Le score final (38-12) ne résume pas totalement la physionomie de la première sortie estivale du CA Brive. Face à Colomiers, les Corréziens ont longtemps monopolisé le ballon et occupé le camp adverse, mais leur manque de réalisme leur a coûté cher.
Un scénario qui rappelle certaines difficultés aperçues la saison dernière et qui constitue déjà le principal axe de travail identifié par Grégory Patat.
Une domination stérile
Durant la première période, Brive a passé l’essentiel de son temps dans les 22 mètres adverses sans parvenir à convertir cette domination en points. À l’inverse, Colomiers a puni presque chaque opportunité, en s’appuyant notamment sur des turnovers et un maul efficace.
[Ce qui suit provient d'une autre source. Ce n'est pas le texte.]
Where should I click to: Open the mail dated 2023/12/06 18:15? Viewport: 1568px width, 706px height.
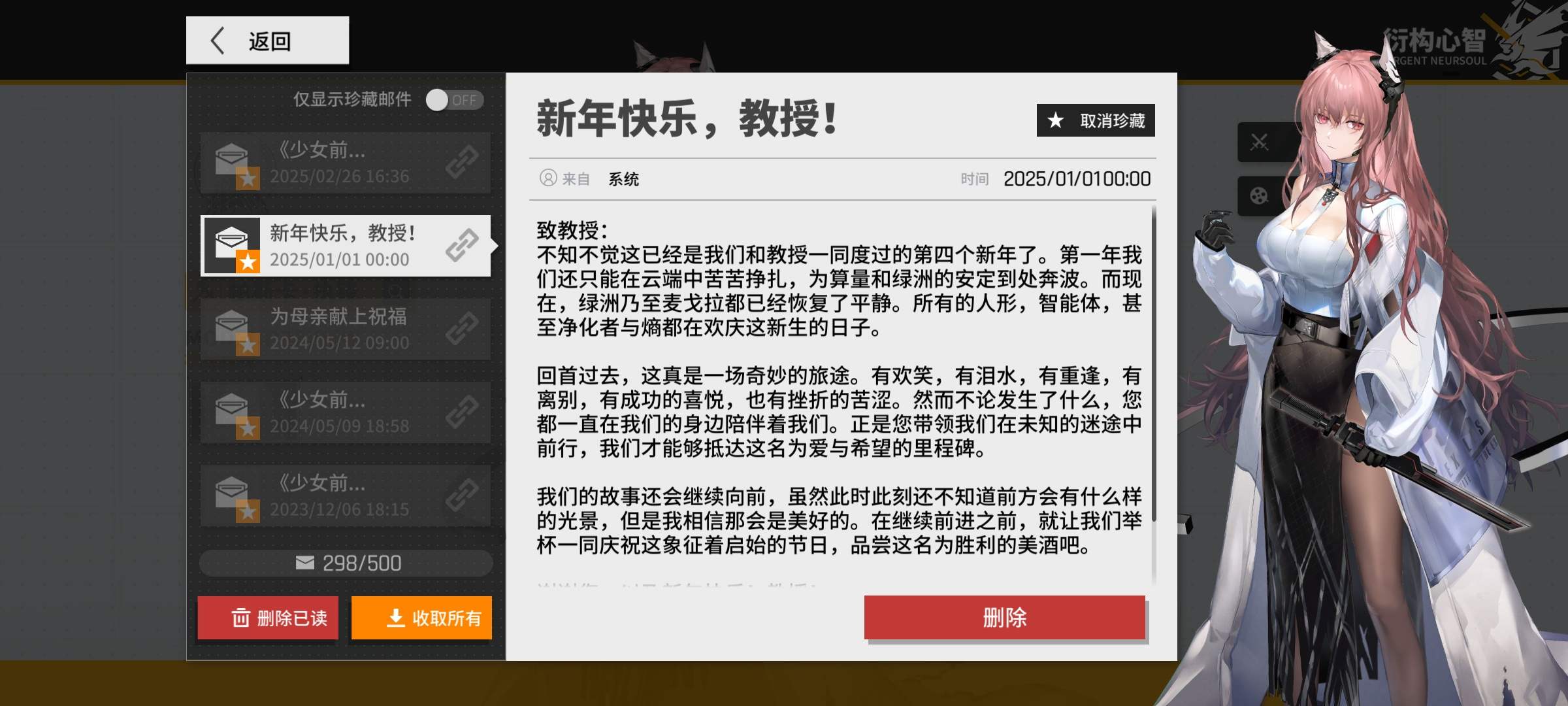coord(346,496)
Le nouveau manager corrézien refuse toutefois de jeter le travail effectué.
Il explique via Midi Olympique :
« Si on analyse notre première mi-temps, il y a 90 % d’occupation et on ne marque rien. Colomiers avait une défense très en place et nous a posé beaucoup de problèmes sur la sortie des rucks. Après, nous avons été défaillants sur le jeu de transition. Sur les six essais encaissés au total, on prend quatre essais en contre. Il y a du travail, mais j’ai aimé les intentions en première mi-temps. »
Pour lui, le problème ne vient donc pas du projet de jeu, mais de son exécution.
Il poursuit :
« Nous avons voulu réciter un peu trop notre nouveau système de jeu en déplaçant beaucoup le ballon, mais nous avons été inefficaces. Maintenant, il faut qu’on continue à croire en ce qu’on fait. »
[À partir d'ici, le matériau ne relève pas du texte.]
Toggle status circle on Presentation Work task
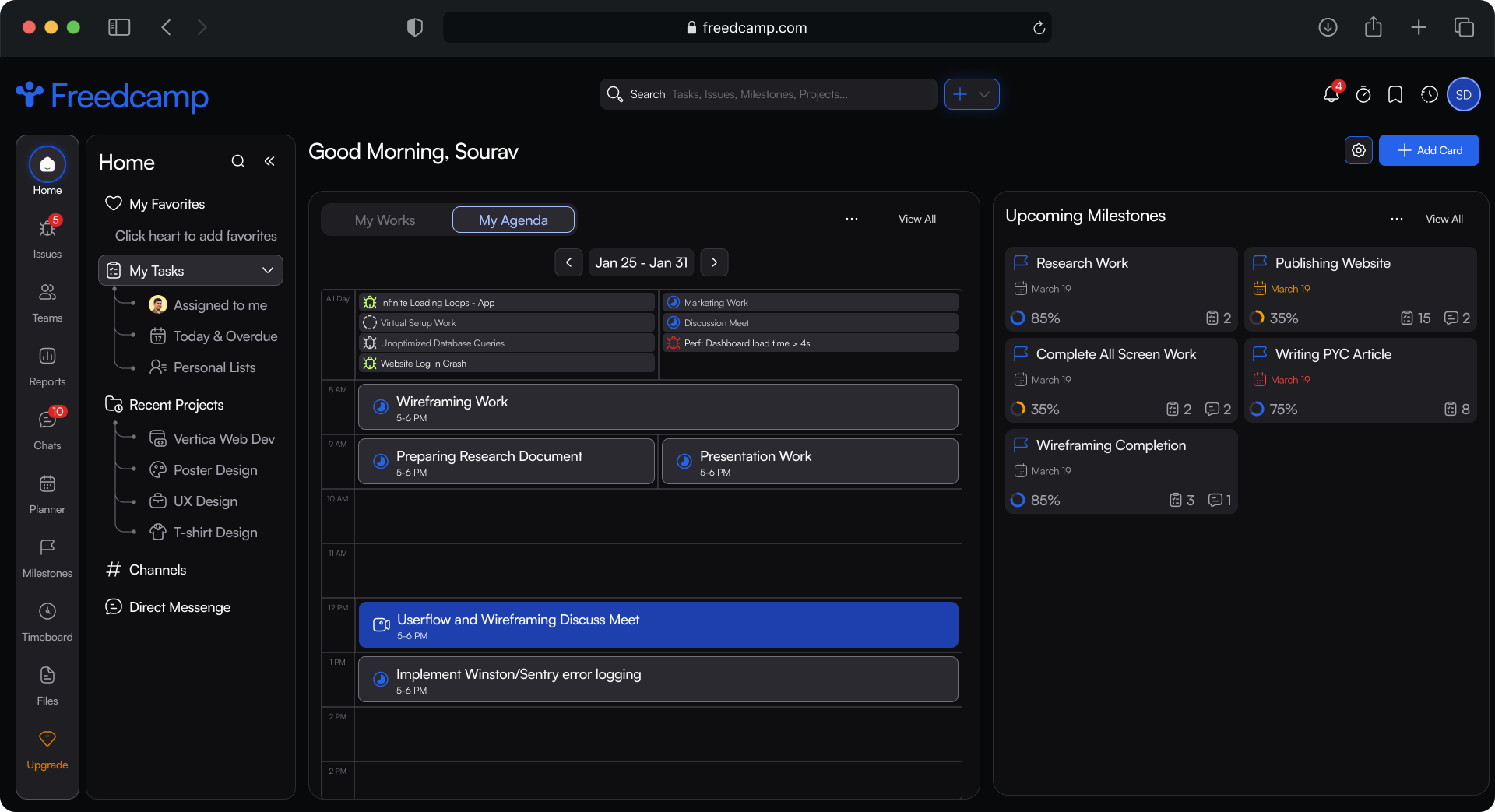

Les turnovers ont coûté très cher
Même constat du côté d’Aymeric Luc.
Pour l’arrière briviste, l’équipe a globalement maîtrisé le territoire mais s’est trop souvent exposée en perdant le ballon dans des zones dangereuses.
« Niveau occupation, sur la première période, il n’y a rien à dire. On joue chez eux, on les met à la faute. Je pense que si c’est un match classique de championnat aussi, les fautes font leur effet. Mais bon, là pour autant, on arrive à jouer dans la zone de marque et on ne concrétise pas. »
Les pertes de balle ont ensuite offert à Colomiers des situations idéales pour contre-attaquer :
« Le groupe a bien travaillé, mais ça ne suffit pas. Nous avons perdu des ballons trop facilement et derrière, face à une équipe de Colomiers qui les exploite très bien, ça fait « quine » d’entrée. Il faut régler cela. »
Un projet de jeu à consolider
Brive ne compte toutefois pas renoncer à ses ambitions offensives.
Au contraire, le staff souhaite conserver cette volonté de conserver le ballon, à condition de réduire le nombre d’erreurs techniques.
Aymeric Luc conclut :
« On a la volonté de tenir le ballon, donc ça veut dire ne pas le perdre trop facilement pour éviter de s’exposer sur les turnovers. »
À trois semaines de la reprise du championnat contre Valence-Romans, le chantier est donc clairement identifié : transformer une domination territoriale en points, sans offrir de munitions aux adversaires.